A Swiss from the county of Lucerne: Uli Sigg. As a teenager at the World Rowing Championships he discovered that you can be among the world’s best, even when you come from a province in central Switzerland. Subsequently, Uli Sigg wanted to be one of the best. Not just at rowing.
In 1980 he became Vice President of the first joint venture between a Western corporation (Schindler Group) and communist-controlled China. He played an often curios, challenging and decisive role in introducing a market economy in China. He also encountered prominent Chinese politicians and underground artists.
In 1995, the Swiss Federal Counsellor Flavio Cotti appointed Sigg Swiss Ambassador to China, Mongolia and North Korea. In Chinese circles of government it was said that Switzerland had the best diplomat in Beijing. Several nations asked Sigg to mediate the conflicts over the new Panchen Lama.

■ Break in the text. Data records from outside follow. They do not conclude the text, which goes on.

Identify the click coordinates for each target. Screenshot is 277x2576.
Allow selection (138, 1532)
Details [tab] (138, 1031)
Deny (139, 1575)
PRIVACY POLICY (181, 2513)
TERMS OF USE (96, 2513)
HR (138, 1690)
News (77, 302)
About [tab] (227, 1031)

Sigg hadn’t forgotten how to row. Ambition pushed him forward.
His success as an entrepreneur, as an investor or as a diplomat weren’t enough for him. In the mid-nineties Sigg discovered that no one had really taken an interest in new Chinese artists. Thus he became their most influential collector. Sigg acted as a mentor and mediator for creative luminaries such as Ai Weiwei, Zeng Fanzhi and Cao Fei. His collection became the largest and most diverse of its kind worldwide.
Sigg turned to art because he wanted to understand China. He promised the artists that he will keep many of the collected works only for a limited period of time. One day they must return to China. Once the country is open enough politically, these works will be publicly displayed.
The artists have given him some of their most important works. As of 2015 there are 2,200 pieces in the collection. Nowadays Sigg lives at Castle Mauensee, Switzerland, not far from his birthplace. Yet he remains a global player. He sits on the advisory board of China Development Bank along with Henry Kissinger and Tony Blair; he counsels the Tate, Art Basel or MoMA on questions concerning contemporary Chinese art.
Not to mention he has struck a great deal: 1,500 works of his collection will travel to Hong Kong in 2019 under the condition that M+, the Museum for Visual Culture, will be completed. With that, a significant part of the largest collection of contemporary Chinese art in the world will return to China.
Sigg has fulfilled his self-imposed mission.
He will continue to collect, mentor and support, however, especially for the next generation of artists. Creativity is the only inexhaustible resource, he says, as if he were talking about himself.
Every now and then he rows on the Mauensee. And sometimes genuinely wonders that you can actually be among the best in the world even when you come from a province in central Switzerland.
This film is a journey through the exceptional life of Uli Sigg and the modern history of China since Mao’s death. In it we meet many creative personalities, including Ai Weiwei, Rita Sigg, Cao Fei, Jacques Herzog and Pierre de Meuron and Lang Lang. We visit karaoke bars in Tienzin, Castle Mauensee and the once largest, now abandoned steel factory in China. We experience parties thrown by Hong Kong billionaires and the construction site of the M+ Museum, artist ateliers in Beijing and the nighttime cookshops in Jinhua.
A pig is slaughtered. An art fair takes place. An Olympic stadium is built. A Chinese president is greeted. A bridge is crossed.